_EXERCISE INSTRUCTIONS_
Exactly as they stand, copy the lines from the one containing "This screenshot has" to the final line of the data; leave out the pictures.

_RECORDS SHOWN_
------------------------------------

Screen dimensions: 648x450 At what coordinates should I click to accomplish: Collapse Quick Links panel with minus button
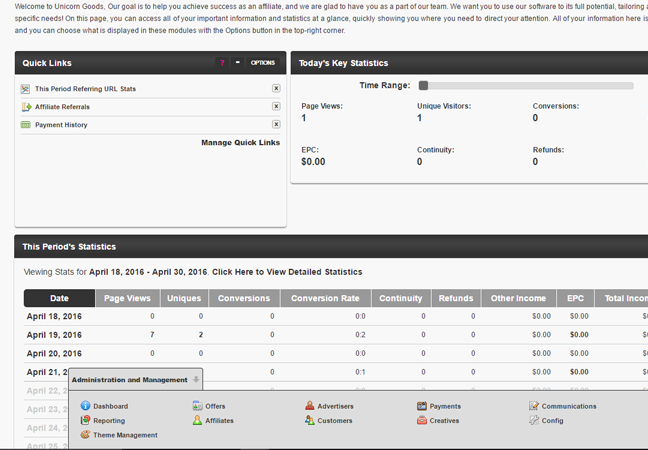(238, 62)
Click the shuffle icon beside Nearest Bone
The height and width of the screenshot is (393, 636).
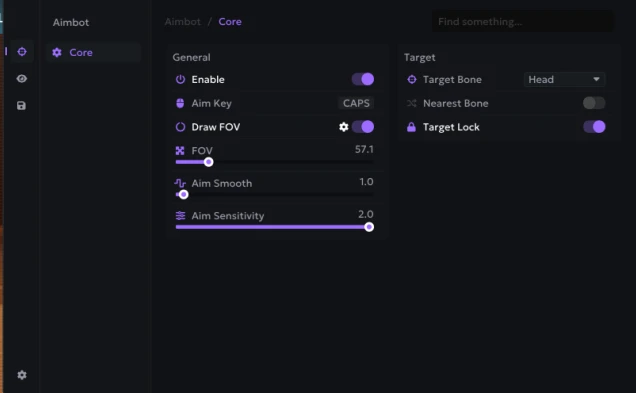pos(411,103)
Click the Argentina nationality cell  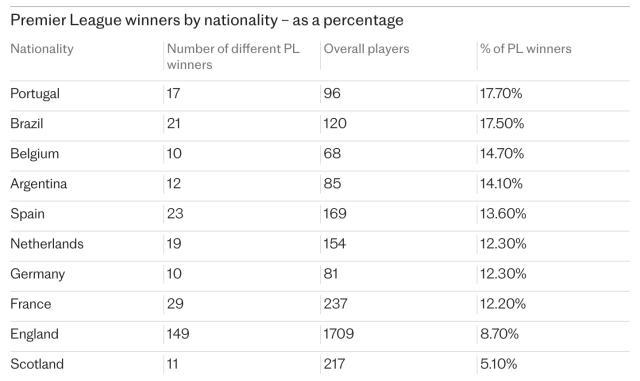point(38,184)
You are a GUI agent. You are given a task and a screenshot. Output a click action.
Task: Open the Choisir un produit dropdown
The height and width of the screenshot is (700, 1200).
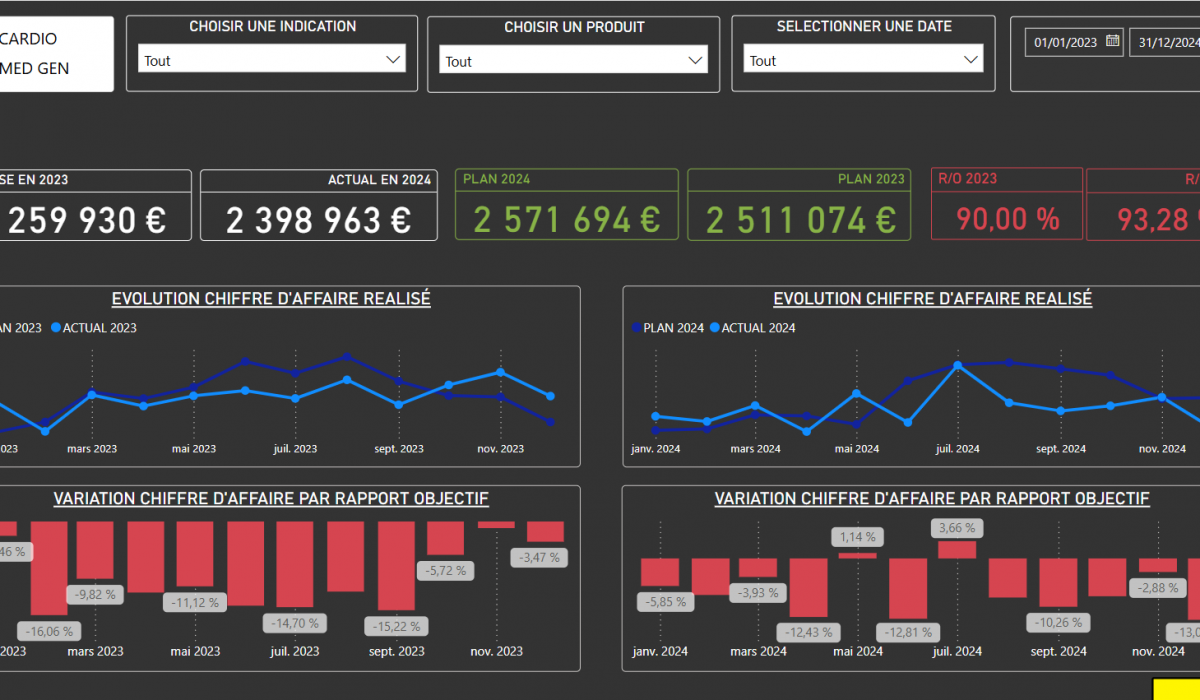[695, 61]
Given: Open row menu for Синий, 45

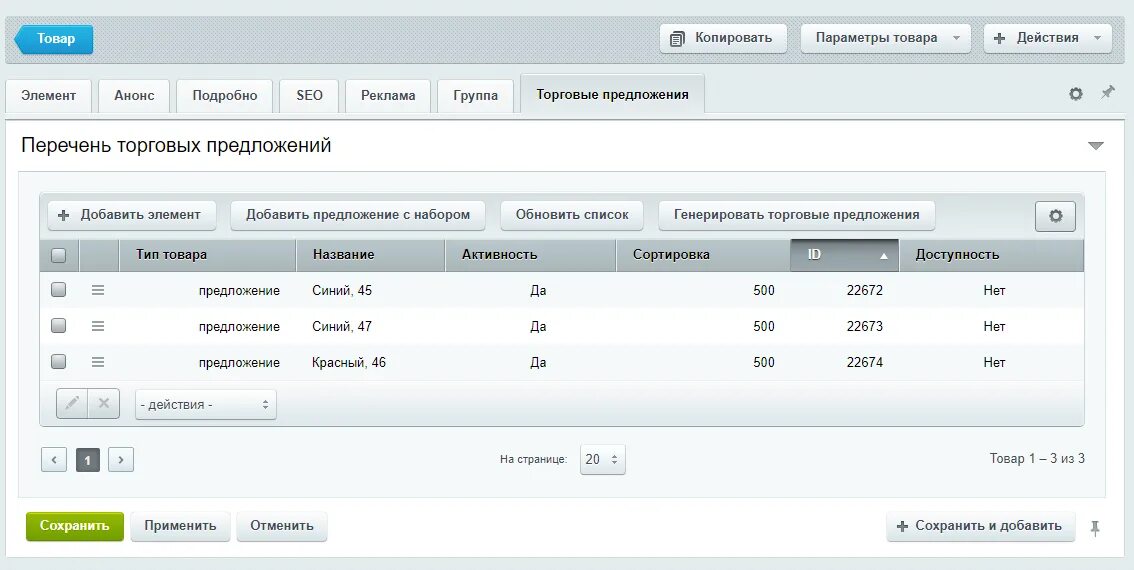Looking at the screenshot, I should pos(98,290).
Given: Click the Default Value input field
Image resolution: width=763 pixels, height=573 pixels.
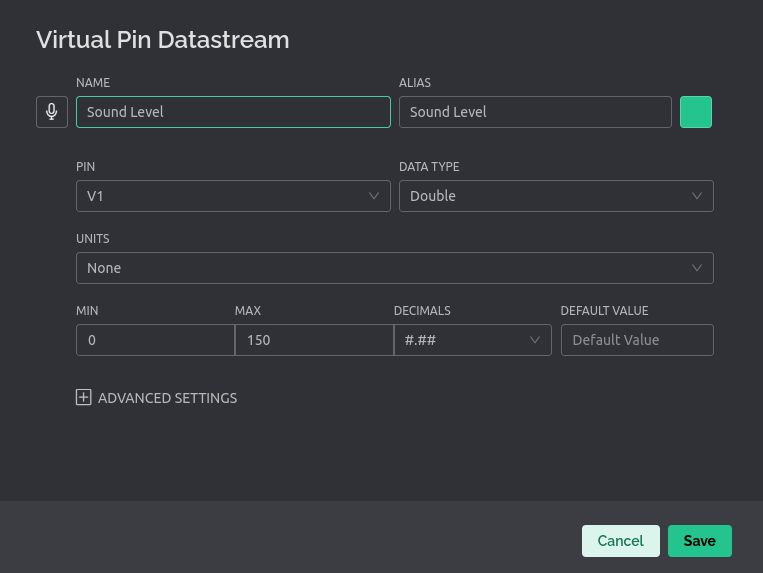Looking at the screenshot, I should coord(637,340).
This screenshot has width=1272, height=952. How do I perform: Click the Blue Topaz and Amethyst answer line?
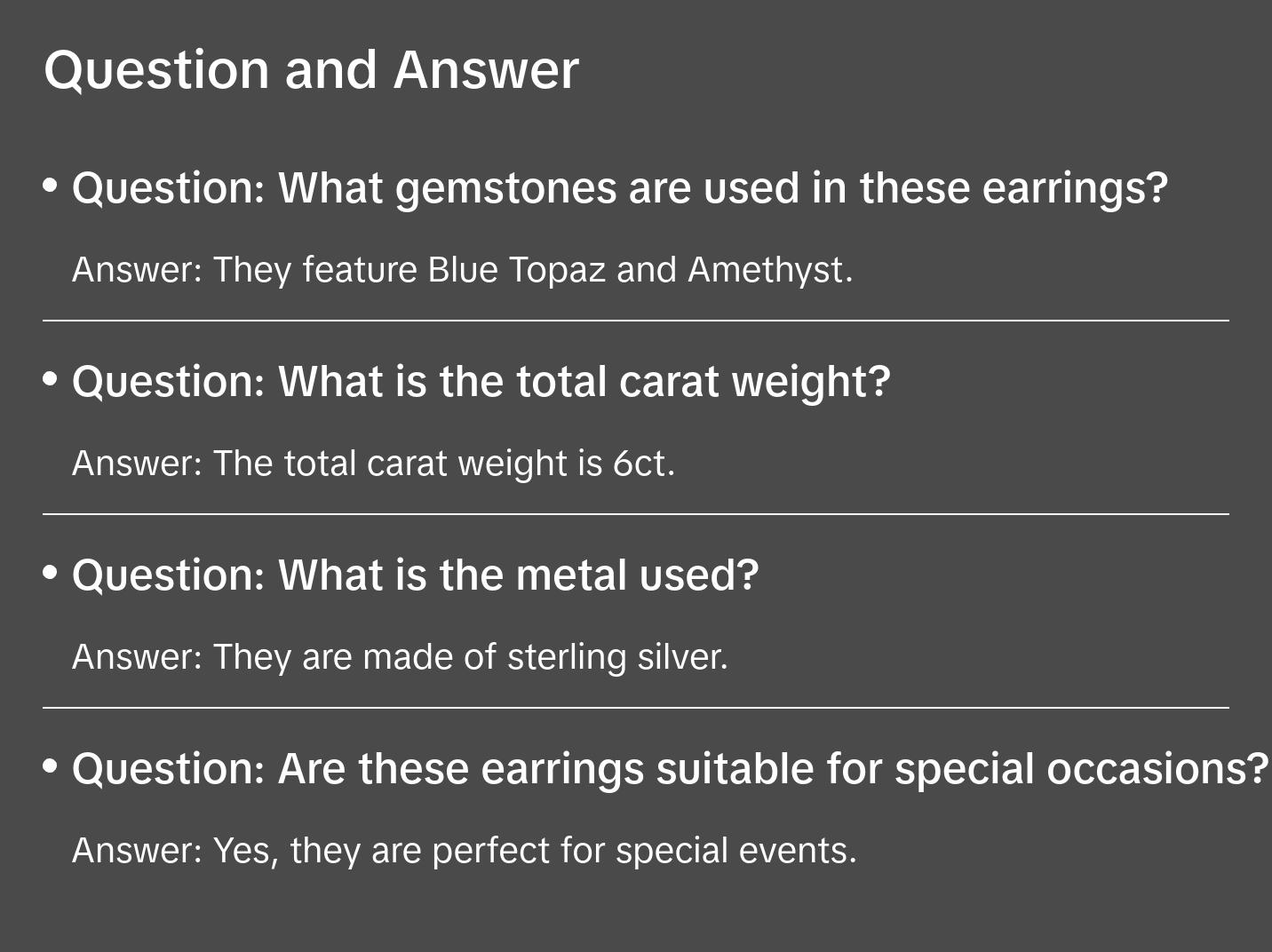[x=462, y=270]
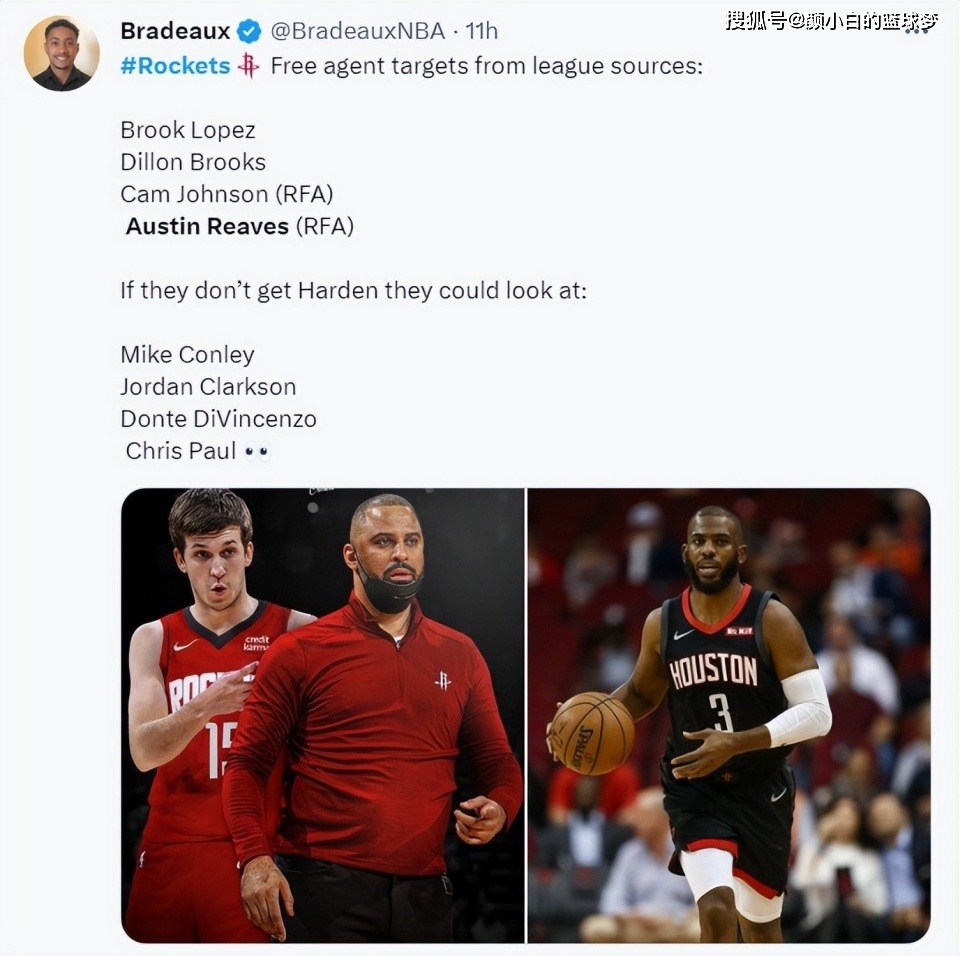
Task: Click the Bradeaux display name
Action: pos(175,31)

------------------------------------

_SOLUTION TO THE EXERCISE_
This screenshot has width=1272, height=952. How do I perform: Click the Blue Topaz and Amethyst answer line?
[x=462, y=270]
Task: Click the Bradeaux display name
Action: pos(175,31)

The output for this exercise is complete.